"This book is both brilliant and enraging, and contains accounts of some extraordinary people doing courageous things to fight the epidemic which go a long way to counter other stories of hopelessness, ignorance and corrupt or inept government ... It is a call to arms to a battle we should all have been fighting for a very long time." —The Observer (London)
"These stories offer astonishing glimpses of the people of a continent brought to its knees….graceful, often memorable portraits are chosen from among the lucky few who came back from the dead. " —The Los Angeles Times "She is an evocative
and empathetic writer, and her journalism doesn't succumb to the affliction of so much other writing about Africa, the tendency to reduce people to categories that fit the reader's, and the author's, preconceptions..." —The Nation (New York)

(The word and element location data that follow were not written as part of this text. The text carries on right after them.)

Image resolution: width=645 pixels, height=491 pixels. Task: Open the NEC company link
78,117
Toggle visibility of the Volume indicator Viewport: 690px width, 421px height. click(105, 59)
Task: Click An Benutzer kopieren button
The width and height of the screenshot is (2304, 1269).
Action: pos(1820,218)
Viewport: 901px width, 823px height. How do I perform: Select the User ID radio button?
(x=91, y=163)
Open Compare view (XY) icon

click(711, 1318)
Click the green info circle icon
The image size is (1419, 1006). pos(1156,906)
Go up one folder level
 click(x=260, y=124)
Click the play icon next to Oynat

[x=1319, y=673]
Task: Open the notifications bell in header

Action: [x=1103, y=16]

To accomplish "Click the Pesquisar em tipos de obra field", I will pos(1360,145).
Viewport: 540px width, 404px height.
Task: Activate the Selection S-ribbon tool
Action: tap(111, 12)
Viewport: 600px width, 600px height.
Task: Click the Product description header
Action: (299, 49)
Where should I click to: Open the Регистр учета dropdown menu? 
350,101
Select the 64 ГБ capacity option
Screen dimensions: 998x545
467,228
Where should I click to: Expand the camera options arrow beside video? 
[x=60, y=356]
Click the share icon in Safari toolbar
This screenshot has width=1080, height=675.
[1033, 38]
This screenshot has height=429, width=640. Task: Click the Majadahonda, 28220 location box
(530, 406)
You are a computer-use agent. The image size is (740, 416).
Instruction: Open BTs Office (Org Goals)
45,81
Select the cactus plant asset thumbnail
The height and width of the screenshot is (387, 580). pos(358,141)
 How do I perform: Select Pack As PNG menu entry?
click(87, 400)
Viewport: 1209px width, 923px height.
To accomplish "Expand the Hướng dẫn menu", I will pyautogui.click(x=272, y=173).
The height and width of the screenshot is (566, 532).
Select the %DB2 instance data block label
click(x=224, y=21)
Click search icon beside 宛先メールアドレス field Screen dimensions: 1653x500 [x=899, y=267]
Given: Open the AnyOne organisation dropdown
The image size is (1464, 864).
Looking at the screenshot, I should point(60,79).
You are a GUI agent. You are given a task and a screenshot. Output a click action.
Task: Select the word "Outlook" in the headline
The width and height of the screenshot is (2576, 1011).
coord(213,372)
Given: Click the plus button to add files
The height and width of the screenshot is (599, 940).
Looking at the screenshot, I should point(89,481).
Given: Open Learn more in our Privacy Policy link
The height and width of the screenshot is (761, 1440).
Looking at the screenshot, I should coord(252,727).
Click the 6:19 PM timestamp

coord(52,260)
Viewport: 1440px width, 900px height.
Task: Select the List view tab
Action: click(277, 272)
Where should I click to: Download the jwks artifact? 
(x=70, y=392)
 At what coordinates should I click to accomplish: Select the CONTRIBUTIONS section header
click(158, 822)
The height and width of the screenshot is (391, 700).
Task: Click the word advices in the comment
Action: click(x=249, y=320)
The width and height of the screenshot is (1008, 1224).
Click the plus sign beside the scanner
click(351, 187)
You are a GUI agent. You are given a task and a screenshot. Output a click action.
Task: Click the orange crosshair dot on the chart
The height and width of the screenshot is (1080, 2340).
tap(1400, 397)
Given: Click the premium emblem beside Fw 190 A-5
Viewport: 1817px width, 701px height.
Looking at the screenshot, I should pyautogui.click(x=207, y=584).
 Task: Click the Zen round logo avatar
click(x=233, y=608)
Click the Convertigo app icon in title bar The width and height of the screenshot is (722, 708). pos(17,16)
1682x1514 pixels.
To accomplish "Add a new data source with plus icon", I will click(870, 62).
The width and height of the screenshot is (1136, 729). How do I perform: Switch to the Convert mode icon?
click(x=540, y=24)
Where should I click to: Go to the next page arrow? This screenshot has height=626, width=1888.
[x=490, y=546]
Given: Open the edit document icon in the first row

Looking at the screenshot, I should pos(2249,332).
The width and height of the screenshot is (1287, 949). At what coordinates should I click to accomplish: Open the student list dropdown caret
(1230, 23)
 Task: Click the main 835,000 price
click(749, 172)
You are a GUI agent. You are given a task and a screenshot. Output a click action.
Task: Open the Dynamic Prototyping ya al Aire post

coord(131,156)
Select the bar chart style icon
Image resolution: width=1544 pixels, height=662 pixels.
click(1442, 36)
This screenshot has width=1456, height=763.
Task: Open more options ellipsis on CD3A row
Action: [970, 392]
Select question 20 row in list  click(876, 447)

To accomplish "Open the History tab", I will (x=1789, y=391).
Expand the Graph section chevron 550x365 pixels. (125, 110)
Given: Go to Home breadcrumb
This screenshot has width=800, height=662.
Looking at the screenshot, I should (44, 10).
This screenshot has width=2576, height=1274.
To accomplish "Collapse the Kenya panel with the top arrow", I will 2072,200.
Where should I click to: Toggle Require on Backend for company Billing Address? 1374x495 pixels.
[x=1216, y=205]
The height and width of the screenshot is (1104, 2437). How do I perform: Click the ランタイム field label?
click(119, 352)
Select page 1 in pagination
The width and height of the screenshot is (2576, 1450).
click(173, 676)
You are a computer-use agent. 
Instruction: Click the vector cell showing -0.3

"In 28, Nolen marshals the reporting and storytelling skills that have made her, after UN special envoy Stephen Lewis, this country's most compelling and vigorous voice for action on the grim parasite worming its way across Africa. In clear, insightful prose and vivid, though never lurid, detail , she allows her characters—one for every million people—to tell tales of despair and remarkable courage, willful ignorance and improbable triumph."
—The Gazette (Montreal)
"Nolen puts a very human face on HIV/AIDS in Africa. . . . Nolen sees beneath the surfaces of these individuals, estranged and all but destroyed by governmental ineptitude and denial, and evinces their loves and hopes and family ties, their humanness, with which all others can identify."
— Booklist
"Never sentimental, Nolen lets the people and their experiences speak for themselves. The result is both an informative and a powerful read
, which will help Western readers connect personally with a crisis that too often seems remote. . . . A unique, valuable contribution to the literature on this important topic."— Library Journal
"A kind of continental survey of the impact of the AIDS pandemic on Africa, in stories that are frequently both tragically sad and just as often hugely inspiring. "— The Calgary Herald
"A book of quiet yet overwhelming power, delivering a message of devastating moral authority. Moving, heartrending and uplifting, Stephanie Nolen's book bears impeccable witness to the 'unique and savage' phenomenon of AIDS in Africa."
— William Boyd, author of Restless and Brazzaville Beach
"If a war had killed 20 million soldiers, and left 28 million more dying of wounds, we'd call it the worst such tragedy since World War II. This is the scale of AIDS in Africa. Stephanie Nolen brings this story to life in a moving, deeply human way. Through these portraits—shrewdly chosen, varied, and sometimes startlingly unexpected—she artfully puts a series of human faces on the greatest health crisis of our time."
— Adam Hochschild, author of King Leopold's Ghost and Bury the Chains
"The marvelous gift of Stephanie Nolen's 28 is that it allows the reader a chance to mingle, a chance to hob-nob, with fascinating and eloquent people from across sub-Saharan Africa. Professors and sex-workers, truckers and doctors, old ladies and orphaned children, celebrities and beggars, all raise their voices here. The music of these combined voices is intelligent and pained; it sings to us of suffering, stigma, compassion, courage, and heartrending love."
— Melissa Fay Greene, author of There Is No Me Without You
"AIDS in Africa is an enigma. The more it spreads, the less we see it. It is deadly yet deniable. It hides in full view of everyone. What this moving book does is to catch it by the tail and show us its face— it is our own."
— Christopher Hope, author of My Mother's Lovers
"According to UNAIDS, the number of HIV-infected people in Africa is 28 million. But Nolen, veteran Toronto Globe & Mail Africa bureau chief, doesn't believe it: after nine years of reporting on the epidemic, she thinks that number is conservative. Here she offers 28 searing portraits of Africans affected by the deadly virus. Scattered across the continent from the slums of Lagos, Nigeria, to the bush in southern Zambia, these Africans present a mosaic of a continent in crisis and a collective cry for help. She examines the role of soldiers, a "key vector" for AIDS, through the tale of Andeualam Ayalew, a commando who was kicked out of the Ethiopian army after testing positive for HIV. He learned of AIDS prevention at a clinic, and, risking arrest, returned to his unit to teach his former comrades and other soldiers about using condoms. Agnes Munyiva, a prostitute for 30 years, who has had contact with thousands of men in a slum outside Nairobi, Kenya, does not have HIV. Her natural immunity has brought doctors and researchers from as far away as Canada to study her. With a seasoned journalist's finesse, Nolen effortlessly weaves technical information -- health statistics, disease data, NGO reports -- into these deeply intimate glimpses of people often overlooked in the flood of contemporary media. Nolen's book packs a real emotional wallop."